● **Document section**

┄┄┄┄┄┄

Concord Coalition Executive Director Robert L. Bixby and Diane Lim, Economist Mom and director of outreach and senior advisor at the Penn Wharton Budget Model, joined the latest Facing the Future to discuss President Trump’s budget proposal, the opportunity costs of an unchecked national debt and why budget deficits still matter.
Lim said that economists consider opportunity costs because of “the social science that deals with making choices in a world with constraints, and because of those constraints there are always tradeoffs.” And opportunity costs are what occur when resources are devoted to one purpose, as opposed to an alternative.
The most common constraints economists discuss are budgetary or financial, she added, but the true constraints are much broader than that.
“It’s not just what we see being generated in terms of income or output in the market economy, but what is possible to be generated out of our entire productive capacity,” Lim said. And she outlined several principles to consider when determining if a policy is going to be helpful or harmful to the economy, including ‘What is the current economic situation in terms of constraints on the economy?’
“It’s very important to get that question right,” she said. “The answer to that question directly influences the best kind of fiscal policy to apply to the economy at the moment.”

┄┄┄┄┄┄

● **Data extract**
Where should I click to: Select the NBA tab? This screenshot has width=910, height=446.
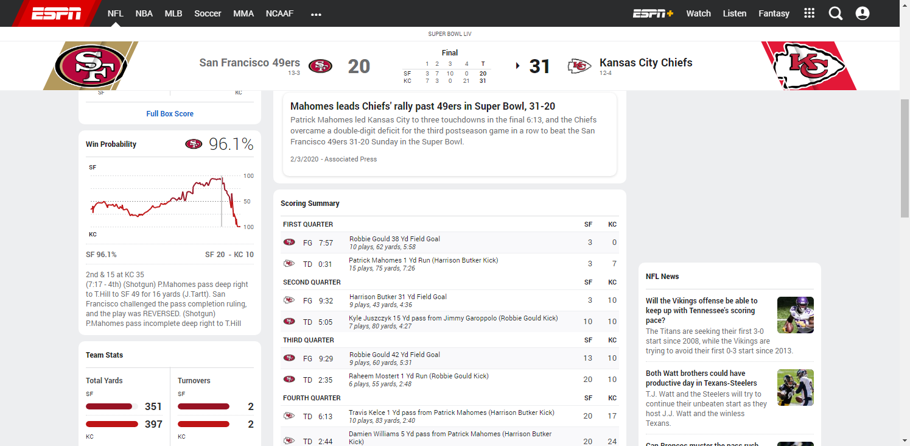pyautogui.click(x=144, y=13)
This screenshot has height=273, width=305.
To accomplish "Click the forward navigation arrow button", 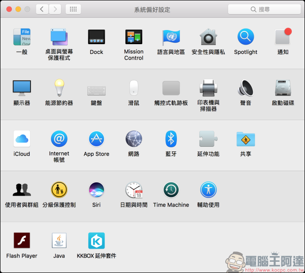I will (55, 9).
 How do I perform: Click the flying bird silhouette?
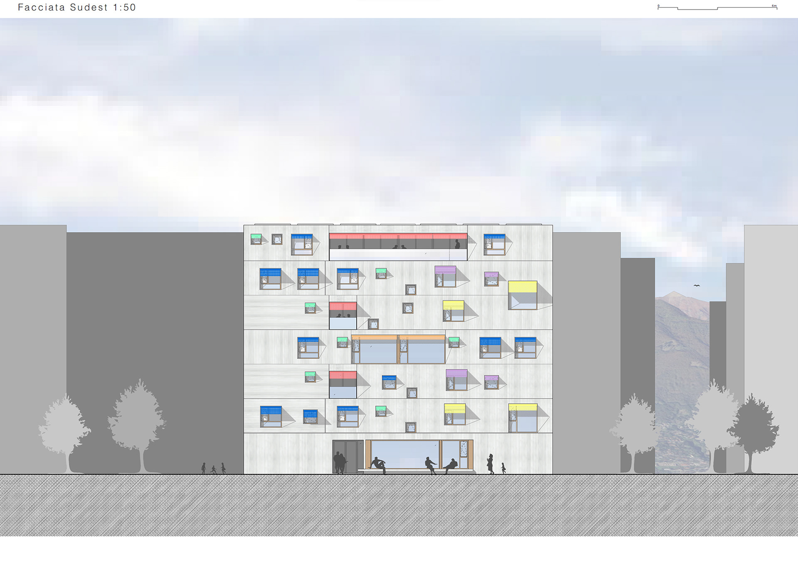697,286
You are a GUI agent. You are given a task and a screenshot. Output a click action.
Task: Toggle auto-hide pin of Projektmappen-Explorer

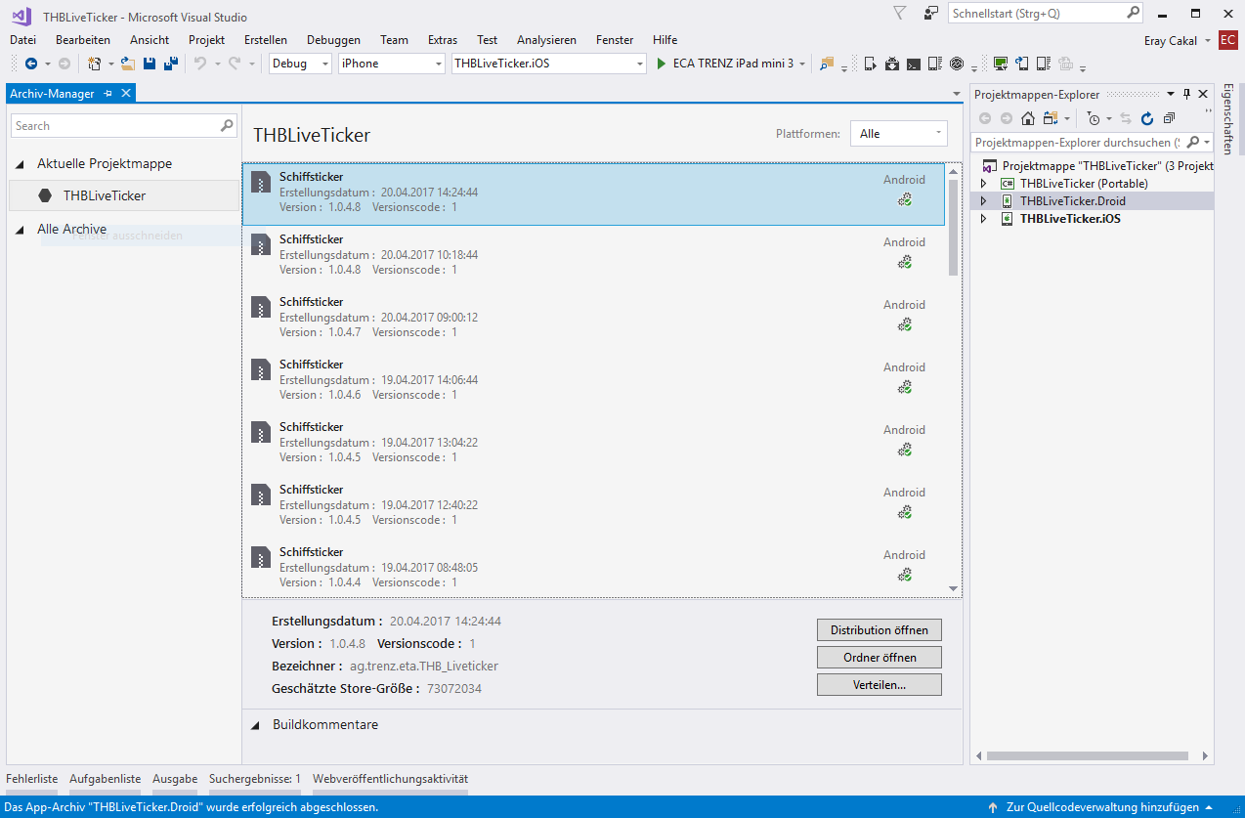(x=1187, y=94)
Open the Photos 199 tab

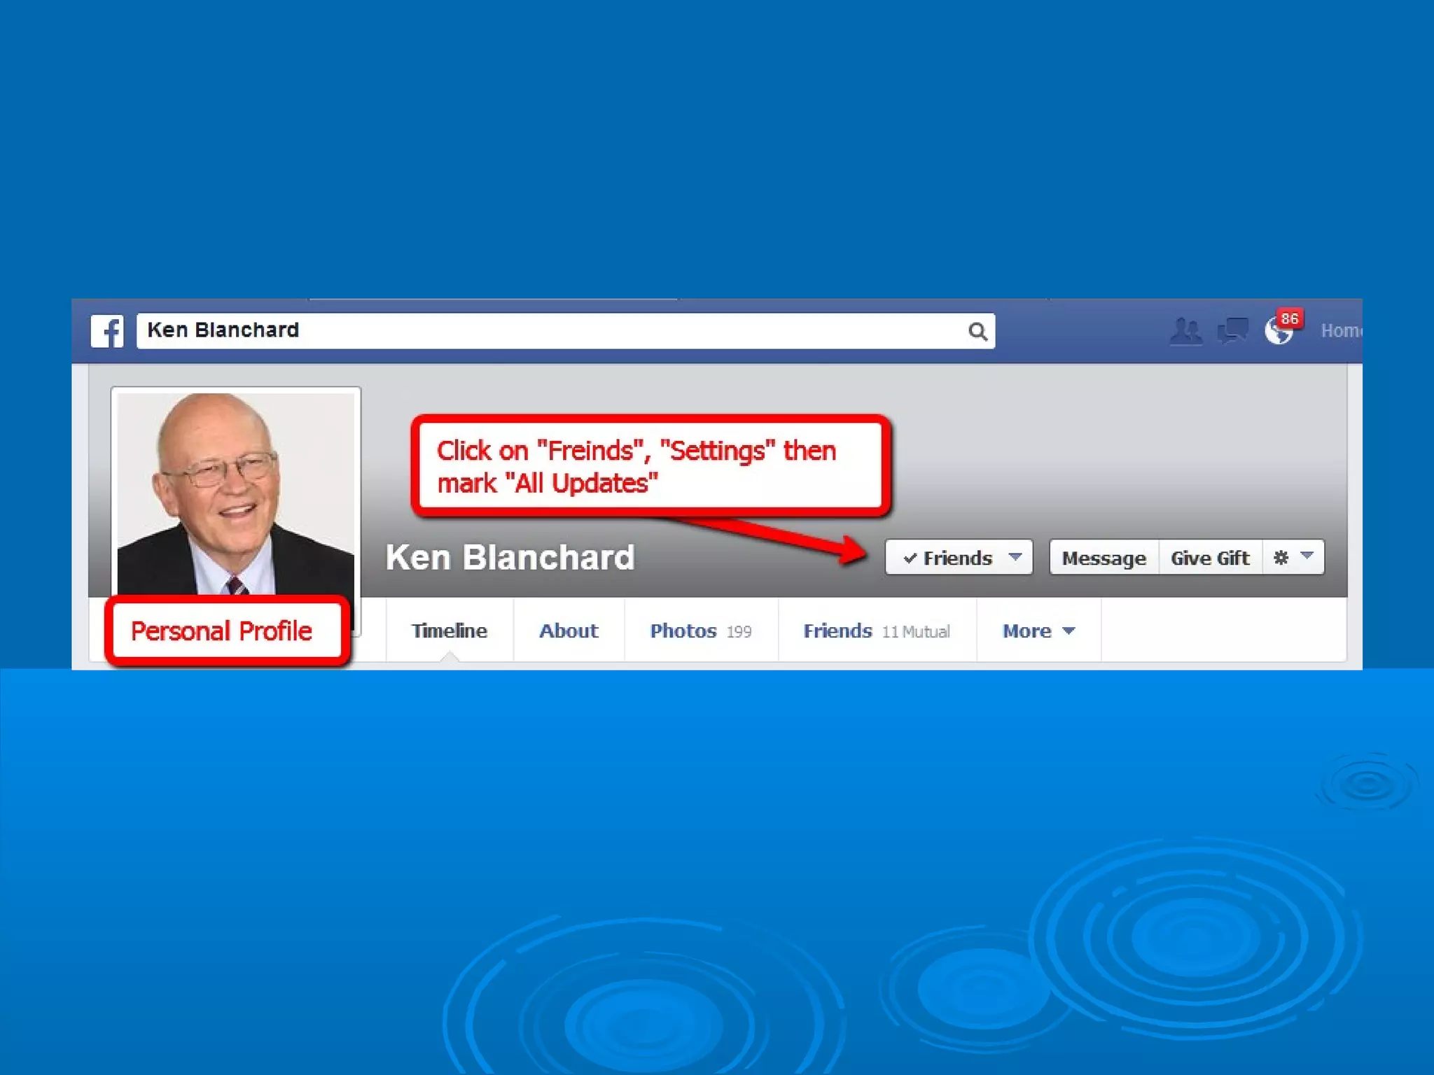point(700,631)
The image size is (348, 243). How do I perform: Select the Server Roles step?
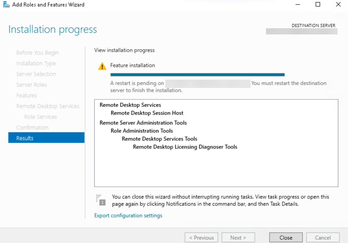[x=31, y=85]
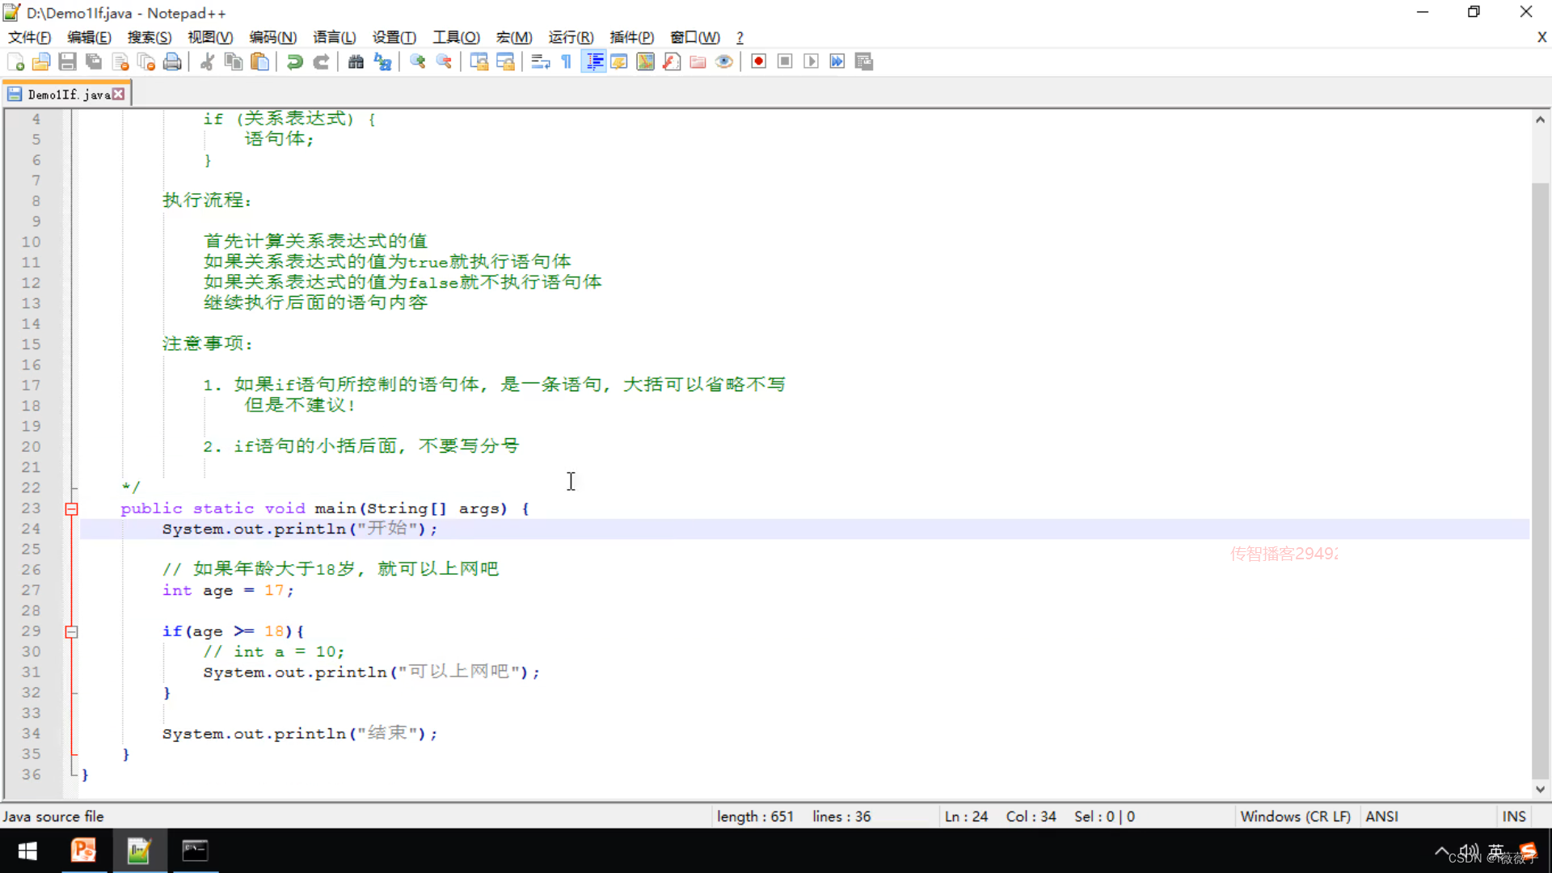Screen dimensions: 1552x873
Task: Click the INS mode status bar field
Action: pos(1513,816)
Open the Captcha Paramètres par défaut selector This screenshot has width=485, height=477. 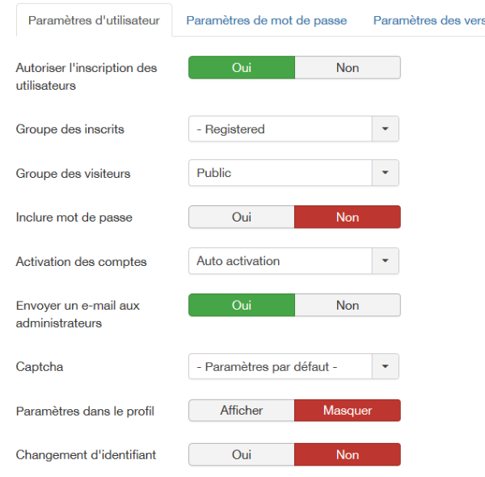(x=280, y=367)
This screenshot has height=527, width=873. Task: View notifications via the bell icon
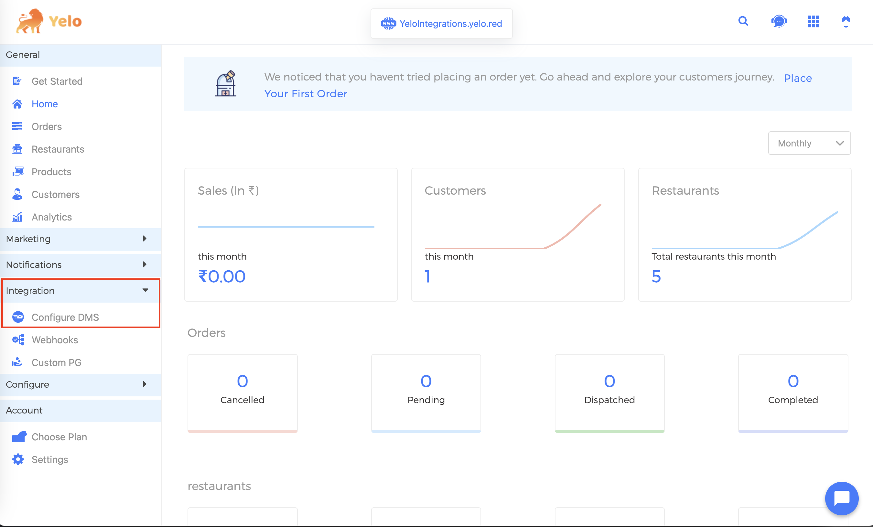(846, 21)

┄┄┄┄┄┄

● **Exercise tasks**
a: In the budget discussion passage, what roles does Diane Lim hold at the Penn Wharton Budget Model?
b: Pick up the budget discussion passage after its last sentence and keep writing.
The listing has no connection to the budget discussion passage.

● **Responses**
a: She is director of outreach and senior advisor.

b:
She believes the current constraint in our economy is related to workforce demand and productivity and identifying areas where Americans clearly want more output. Lim said that effective use of tax dollars and resources is important, whether increasing demand or supply.
“The big problem with deficits and deficit financing in terms of government activity is that it’s negative savings,” Lim said. She gave an example of a deficit-financed tax cut, which reduces government savings dollar for dollar, and what that does to the productive capacity of the economy depends upon what the private sector does with the tax cut, whether it spends or saves.
Bixby said that is where the opportunity cost comes in. “There is an interest cost to the federal government that becomes a budgetary expense over time that goes up,” he said. “It’s a generational transfer … bringing forward resources from the future into the present to pay for current consumption.”
Lim said, “it’s a claim on the income that will be generated by future generations.”
On the president’s budget proposal for Fiscal 2021, Bixby said, “All presidential budgets have optimistic assumptions that reflect the president’s policy priorities, they all assume that the president’s policies will have a positive effect on the economy; so that’s why you always have to look at a presidential budget with a little bit of a grain of salt, but this one requires a pound.”
He expressed concern over the fact that the proposed budget appears benign, even projects a reduction in the debt-to-GDP ratio, but the details on how it gets there matter because the current fiscal hole the nation is in matters.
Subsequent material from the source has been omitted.